Histone proteins provide essential structural support for DNA in chromosomes, acting as spools around which DNA strands wrap. These proteins have been well studied, but most current tools to study gene expression rely on RNA sequencing. Histone RNA is unique in that its structure prevents the RNA molecules from being detected by current methods.
Thus, the expression of histone genes may be significantly underestimated in tumor samples. The researchers hypothesized that the increased proliferation of cancer cells leads to a very elevated expression, or hypertranscription, of histones to meet the added demands of cell replication and division.
To test their hypothesis, the researchers used CUTAC profiling to examine and map RNAPII, which transcribes DNA into precursors of messenger RNA. They studied 36 FFPE samples from patients with meningioma – a common and benign brain tumor – and used a novel computational approach to integrate this data with nearly 1,300 publicly available clinical data samples and corresponding clinical outcomes.

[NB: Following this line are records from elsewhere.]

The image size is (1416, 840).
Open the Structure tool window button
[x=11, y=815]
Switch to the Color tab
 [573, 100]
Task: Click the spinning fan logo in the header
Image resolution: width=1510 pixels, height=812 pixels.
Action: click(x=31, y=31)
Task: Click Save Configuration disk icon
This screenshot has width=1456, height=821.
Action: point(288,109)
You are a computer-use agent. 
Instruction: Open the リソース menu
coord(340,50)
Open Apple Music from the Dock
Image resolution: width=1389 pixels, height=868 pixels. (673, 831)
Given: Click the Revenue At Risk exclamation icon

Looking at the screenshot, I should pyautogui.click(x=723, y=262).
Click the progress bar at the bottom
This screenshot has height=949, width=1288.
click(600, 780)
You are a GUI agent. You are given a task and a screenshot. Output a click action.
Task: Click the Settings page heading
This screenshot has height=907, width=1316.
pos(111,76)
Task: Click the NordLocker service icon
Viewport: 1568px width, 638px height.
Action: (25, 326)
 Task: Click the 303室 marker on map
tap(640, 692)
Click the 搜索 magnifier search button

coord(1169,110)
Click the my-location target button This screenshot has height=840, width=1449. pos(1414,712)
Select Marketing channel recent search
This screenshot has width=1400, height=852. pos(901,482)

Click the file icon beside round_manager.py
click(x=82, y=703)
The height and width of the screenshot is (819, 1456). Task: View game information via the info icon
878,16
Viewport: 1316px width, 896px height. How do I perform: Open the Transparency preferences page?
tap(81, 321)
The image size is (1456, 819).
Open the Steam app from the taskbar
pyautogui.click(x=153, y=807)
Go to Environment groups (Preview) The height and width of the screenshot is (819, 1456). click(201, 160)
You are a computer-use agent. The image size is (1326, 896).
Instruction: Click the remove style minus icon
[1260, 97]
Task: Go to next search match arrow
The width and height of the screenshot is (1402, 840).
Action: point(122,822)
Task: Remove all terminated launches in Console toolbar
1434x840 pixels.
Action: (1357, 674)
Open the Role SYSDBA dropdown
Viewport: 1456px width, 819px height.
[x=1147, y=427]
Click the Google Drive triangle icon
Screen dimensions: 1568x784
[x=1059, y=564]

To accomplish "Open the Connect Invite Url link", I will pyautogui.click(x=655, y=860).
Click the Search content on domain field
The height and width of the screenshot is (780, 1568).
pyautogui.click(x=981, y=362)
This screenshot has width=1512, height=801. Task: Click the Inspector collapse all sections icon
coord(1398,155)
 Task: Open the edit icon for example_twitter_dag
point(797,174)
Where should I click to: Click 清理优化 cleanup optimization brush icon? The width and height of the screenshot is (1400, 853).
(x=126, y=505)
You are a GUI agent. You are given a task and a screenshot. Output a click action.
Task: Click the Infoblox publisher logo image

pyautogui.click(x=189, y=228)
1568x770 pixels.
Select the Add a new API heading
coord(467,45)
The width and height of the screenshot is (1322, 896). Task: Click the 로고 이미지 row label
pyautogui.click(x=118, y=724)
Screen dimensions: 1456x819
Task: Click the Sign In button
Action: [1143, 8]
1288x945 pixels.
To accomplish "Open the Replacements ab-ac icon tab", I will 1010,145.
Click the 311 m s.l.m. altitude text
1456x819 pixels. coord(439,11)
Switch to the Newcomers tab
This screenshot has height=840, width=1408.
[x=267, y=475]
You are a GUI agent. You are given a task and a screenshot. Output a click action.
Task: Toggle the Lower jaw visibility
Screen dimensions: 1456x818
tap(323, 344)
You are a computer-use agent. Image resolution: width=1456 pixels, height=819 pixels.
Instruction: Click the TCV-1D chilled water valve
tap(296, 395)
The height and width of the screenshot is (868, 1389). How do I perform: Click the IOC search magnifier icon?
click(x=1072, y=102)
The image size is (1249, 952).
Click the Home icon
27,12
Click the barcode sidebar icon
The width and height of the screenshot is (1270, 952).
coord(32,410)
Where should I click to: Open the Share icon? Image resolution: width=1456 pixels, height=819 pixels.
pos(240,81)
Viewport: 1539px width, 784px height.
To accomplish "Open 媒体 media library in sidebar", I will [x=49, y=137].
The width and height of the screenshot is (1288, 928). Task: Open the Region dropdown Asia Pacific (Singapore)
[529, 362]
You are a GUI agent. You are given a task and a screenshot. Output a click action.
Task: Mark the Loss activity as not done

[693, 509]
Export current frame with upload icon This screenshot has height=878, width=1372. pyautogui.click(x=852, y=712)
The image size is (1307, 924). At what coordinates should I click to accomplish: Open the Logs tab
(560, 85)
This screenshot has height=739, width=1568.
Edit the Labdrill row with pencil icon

In tumor samples, the RNAPII enzyme signals found on histone genes were reliably able to distinguish between cancer and normal samples.
RNAPII signals on histone genes also correlated with clinical grades in meningiomas, accurately predicting rapid recurrence as well as the tendency of whole-arm chromosome losses. Using this technology on breast tumor FFPE samples from 13 patients with invasive breast cancer also predicted cancer aggressiveness.
Using a new technology and computational method, researchers have uncovered a biomarker capable of accurately predicting outcomes in meningioma brain tumors and breast cancers.